+++ TASK MATERIAL +++
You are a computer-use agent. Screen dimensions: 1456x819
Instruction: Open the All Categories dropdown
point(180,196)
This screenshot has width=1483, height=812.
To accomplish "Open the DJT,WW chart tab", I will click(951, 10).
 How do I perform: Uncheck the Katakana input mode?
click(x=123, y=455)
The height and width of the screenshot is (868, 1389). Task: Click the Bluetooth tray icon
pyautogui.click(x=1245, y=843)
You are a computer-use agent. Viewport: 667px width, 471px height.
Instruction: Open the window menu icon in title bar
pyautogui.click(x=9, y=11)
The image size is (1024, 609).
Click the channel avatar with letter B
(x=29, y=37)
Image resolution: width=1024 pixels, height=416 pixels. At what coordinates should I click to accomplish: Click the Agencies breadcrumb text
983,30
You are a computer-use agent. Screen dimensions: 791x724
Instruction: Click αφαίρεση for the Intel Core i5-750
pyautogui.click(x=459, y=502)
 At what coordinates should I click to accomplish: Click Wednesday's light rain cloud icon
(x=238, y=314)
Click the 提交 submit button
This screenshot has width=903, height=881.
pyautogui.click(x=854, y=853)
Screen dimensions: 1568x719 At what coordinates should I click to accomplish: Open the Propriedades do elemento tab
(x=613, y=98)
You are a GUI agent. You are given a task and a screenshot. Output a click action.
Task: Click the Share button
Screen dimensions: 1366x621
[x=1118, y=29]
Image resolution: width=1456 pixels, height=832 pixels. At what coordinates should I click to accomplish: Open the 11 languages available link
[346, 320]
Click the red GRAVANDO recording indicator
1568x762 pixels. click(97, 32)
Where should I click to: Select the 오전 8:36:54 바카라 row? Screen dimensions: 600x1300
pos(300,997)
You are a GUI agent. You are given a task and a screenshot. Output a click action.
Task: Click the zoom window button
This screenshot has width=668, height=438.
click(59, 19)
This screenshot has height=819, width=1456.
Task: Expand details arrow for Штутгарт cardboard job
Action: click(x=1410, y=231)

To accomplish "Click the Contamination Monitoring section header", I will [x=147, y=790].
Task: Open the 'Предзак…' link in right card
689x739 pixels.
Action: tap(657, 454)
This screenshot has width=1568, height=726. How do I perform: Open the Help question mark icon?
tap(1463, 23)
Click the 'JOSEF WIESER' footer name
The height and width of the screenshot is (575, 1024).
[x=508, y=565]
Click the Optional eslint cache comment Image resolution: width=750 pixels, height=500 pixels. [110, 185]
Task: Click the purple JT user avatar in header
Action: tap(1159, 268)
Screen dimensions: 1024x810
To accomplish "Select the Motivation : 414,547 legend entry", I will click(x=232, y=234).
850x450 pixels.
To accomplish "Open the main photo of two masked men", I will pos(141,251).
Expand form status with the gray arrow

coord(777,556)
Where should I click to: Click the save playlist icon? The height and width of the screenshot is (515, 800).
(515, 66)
+++
SHORT PROBLEM => Retype the data from its beginning through the line containing "will click(951, 10).", including that line, with each line kept as it is.

WORKED ANSWER =>
You are a computer-use agent. Screen dimensions: 1456x819
Instruction: Open the All Categories dropdown
point(180,196)
This screenshot has width=1483, height=812.
To accomplish "Open the DJT,WW chart tab", I will click(951, 10).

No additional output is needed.